WTAM (1923–1956)[edit]

Early years[edit]

Original WTAM transmitter site (1923)[3]

WTAM began broadcast operations on September 26, 1923.[4] It was one of several stations that started between 1922 and 1923 with a call sign assigned sequentially by the Commerce Department with "W" as the first letter and "A" as the third.[5] It was originally owned by S.E. Lawrence and Theodore Willard, in the name of the Willard Storage Battery Company.[6] Initially the station only offered three hours of nightly programming, but soon expanded its on-air lineup. Studios were located in the Willard factory on Taft Avenue at East 131st Street.[4] By June 30, 1924, WTAM was broadcasting with 1,000 watts and sharing the 770 kHz frequency with WJAX.[7]

WJAX had signed on earlier in 1922, owned by the Union Trust Co. In 1924 it was known as the "Wave from Lake Erie." The Goodyear Tire and Rubber Company purchased WJAX in 1925 and changed to the callsign to WEAR. Finally, Willard Battery purchased WEAR to have control of shared frequency allocation.[8]

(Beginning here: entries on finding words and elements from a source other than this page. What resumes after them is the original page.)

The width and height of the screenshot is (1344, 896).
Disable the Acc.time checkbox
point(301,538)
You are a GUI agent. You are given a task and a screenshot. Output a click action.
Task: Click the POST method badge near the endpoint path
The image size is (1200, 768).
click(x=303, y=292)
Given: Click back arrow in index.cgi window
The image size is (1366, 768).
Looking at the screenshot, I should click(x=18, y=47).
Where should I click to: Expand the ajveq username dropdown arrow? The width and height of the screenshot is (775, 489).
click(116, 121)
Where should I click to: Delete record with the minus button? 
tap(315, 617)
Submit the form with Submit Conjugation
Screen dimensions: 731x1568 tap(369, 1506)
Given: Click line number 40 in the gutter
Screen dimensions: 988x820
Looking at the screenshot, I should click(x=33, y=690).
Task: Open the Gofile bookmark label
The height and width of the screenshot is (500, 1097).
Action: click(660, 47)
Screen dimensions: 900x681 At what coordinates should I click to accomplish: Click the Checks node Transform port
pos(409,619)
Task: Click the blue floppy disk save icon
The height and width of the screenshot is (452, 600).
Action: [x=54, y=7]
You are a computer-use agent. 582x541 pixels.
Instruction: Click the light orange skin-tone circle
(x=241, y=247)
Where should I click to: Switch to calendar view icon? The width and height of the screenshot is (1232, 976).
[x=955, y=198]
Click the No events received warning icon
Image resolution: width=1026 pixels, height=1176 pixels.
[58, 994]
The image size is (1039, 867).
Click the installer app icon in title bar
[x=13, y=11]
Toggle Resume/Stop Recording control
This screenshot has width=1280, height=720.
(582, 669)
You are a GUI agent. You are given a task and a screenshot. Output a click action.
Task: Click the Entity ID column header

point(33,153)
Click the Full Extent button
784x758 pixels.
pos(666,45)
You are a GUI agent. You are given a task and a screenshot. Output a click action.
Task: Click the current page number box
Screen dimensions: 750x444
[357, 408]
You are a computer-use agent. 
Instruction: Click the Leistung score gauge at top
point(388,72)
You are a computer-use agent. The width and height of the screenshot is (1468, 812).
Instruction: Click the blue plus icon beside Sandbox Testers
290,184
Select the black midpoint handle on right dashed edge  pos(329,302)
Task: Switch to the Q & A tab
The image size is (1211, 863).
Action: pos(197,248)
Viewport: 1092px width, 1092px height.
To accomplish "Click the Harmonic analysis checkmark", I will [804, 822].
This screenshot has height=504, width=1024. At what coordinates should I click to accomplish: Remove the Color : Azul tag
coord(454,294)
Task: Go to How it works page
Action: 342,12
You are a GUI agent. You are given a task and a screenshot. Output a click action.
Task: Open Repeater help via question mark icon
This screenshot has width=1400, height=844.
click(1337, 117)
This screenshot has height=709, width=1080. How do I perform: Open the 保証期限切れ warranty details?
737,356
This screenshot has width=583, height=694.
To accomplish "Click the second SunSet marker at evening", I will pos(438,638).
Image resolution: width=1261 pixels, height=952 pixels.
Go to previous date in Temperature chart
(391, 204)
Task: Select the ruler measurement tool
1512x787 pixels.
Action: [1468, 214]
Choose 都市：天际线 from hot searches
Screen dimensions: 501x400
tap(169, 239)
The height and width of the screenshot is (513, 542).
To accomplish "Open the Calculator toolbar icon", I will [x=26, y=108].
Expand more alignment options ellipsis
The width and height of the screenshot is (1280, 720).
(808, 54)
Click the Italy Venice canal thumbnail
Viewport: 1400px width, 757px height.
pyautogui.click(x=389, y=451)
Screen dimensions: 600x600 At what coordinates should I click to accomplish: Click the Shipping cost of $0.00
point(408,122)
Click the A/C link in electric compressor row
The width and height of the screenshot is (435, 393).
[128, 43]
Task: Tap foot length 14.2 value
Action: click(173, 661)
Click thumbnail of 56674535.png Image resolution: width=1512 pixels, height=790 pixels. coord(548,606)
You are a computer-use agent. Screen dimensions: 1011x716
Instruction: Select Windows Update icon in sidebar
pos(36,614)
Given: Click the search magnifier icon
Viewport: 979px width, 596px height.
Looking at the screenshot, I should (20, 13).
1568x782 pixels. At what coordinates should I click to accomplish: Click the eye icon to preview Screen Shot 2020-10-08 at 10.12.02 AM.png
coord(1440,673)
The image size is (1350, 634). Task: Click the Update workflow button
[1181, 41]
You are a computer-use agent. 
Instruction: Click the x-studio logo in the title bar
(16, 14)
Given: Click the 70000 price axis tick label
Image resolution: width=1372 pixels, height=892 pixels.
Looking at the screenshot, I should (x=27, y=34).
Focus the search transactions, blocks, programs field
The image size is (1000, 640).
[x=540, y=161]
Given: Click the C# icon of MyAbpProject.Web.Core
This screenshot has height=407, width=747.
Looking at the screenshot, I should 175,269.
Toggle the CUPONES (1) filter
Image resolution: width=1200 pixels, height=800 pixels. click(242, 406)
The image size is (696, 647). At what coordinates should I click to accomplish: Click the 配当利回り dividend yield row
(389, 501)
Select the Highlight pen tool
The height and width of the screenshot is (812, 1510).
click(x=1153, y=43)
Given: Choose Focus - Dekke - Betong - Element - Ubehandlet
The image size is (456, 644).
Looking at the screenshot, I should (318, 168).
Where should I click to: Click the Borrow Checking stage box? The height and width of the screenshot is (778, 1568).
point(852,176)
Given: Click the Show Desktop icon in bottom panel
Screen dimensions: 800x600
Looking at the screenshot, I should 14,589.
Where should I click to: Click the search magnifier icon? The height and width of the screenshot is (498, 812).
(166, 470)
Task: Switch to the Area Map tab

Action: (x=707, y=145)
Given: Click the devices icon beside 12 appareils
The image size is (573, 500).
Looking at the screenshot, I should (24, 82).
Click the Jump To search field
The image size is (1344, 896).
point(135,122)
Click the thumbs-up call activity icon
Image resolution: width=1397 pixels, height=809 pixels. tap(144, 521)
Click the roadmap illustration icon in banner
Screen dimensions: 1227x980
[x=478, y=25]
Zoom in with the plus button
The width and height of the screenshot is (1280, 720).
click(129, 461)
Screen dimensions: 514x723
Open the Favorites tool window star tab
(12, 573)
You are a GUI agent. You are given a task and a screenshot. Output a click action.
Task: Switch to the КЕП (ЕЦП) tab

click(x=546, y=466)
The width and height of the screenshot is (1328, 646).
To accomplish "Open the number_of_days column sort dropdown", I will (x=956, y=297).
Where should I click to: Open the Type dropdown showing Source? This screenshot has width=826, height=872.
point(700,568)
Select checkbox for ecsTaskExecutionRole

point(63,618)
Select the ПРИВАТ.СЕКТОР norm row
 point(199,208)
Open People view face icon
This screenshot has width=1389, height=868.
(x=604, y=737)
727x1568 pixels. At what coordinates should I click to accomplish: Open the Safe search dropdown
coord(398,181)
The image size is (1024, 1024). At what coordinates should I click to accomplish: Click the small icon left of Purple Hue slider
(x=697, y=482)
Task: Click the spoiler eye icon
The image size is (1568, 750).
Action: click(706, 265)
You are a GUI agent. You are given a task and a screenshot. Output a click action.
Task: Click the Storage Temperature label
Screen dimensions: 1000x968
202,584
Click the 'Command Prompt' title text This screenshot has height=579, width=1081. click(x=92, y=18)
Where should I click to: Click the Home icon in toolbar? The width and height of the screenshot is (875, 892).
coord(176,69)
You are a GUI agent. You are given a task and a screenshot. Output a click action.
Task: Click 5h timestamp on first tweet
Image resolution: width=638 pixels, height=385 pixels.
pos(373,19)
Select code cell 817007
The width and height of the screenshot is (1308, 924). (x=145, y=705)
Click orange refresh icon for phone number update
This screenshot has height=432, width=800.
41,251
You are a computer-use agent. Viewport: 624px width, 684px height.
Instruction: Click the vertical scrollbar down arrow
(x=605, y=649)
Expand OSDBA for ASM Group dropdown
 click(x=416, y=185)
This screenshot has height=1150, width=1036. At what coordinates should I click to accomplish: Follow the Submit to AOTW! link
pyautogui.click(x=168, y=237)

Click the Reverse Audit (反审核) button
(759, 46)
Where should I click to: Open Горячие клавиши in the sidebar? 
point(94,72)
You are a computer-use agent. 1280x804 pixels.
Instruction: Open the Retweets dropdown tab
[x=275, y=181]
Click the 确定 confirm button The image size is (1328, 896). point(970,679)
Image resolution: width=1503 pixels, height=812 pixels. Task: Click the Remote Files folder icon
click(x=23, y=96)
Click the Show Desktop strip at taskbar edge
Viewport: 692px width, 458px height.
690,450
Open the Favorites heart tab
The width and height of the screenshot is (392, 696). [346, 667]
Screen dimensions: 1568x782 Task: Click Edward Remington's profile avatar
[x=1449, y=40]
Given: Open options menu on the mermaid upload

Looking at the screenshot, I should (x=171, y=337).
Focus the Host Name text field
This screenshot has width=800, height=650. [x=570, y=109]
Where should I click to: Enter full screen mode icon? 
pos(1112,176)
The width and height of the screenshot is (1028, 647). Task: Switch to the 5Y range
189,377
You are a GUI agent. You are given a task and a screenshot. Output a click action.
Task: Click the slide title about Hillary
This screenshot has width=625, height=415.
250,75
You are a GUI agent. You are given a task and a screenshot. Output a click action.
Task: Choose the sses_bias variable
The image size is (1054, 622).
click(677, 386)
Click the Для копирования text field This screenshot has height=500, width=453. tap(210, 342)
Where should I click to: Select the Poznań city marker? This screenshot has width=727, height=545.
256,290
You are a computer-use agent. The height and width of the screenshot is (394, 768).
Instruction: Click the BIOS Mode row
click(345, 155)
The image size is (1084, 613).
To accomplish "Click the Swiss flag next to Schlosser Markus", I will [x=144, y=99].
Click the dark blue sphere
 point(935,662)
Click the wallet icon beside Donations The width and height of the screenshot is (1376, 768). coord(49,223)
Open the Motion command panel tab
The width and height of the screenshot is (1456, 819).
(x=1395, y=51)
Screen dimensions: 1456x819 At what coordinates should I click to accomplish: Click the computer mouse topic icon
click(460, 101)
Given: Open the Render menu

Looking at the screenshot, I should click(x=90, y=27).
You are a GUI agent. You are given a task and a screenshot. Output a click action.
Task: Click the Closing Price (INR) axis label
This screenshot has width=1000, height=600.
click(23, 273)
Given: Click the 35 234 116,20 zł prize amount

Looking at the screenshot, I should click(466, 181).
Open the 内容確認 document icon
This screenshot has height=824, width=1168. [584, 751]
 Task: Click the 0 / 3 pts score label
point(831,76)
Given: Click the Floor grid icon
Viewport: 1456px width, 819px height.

WTAM was the first radio station to broadcast coverage of a political convention when it covered the 1924 Republican National Convention at Cleveland's Public Auditorium from June 10–12, 1924.[4][6] The station's power increased to 2,500 watts in 1925 and to 3,500 watts in 1926, as the studios moved to the Union Trust Building (now The 925 Building). By June 30, 1927, WTAM and WEAR broadcast on 750 kHz with WTAM broadcasting with 3,500 watts.[9] The January 31, 1928 Radio Service Bulletin of the Commerce Department listed WTAM broadcasting with 3,500 watts at night and 5,000 watts during the day.[10]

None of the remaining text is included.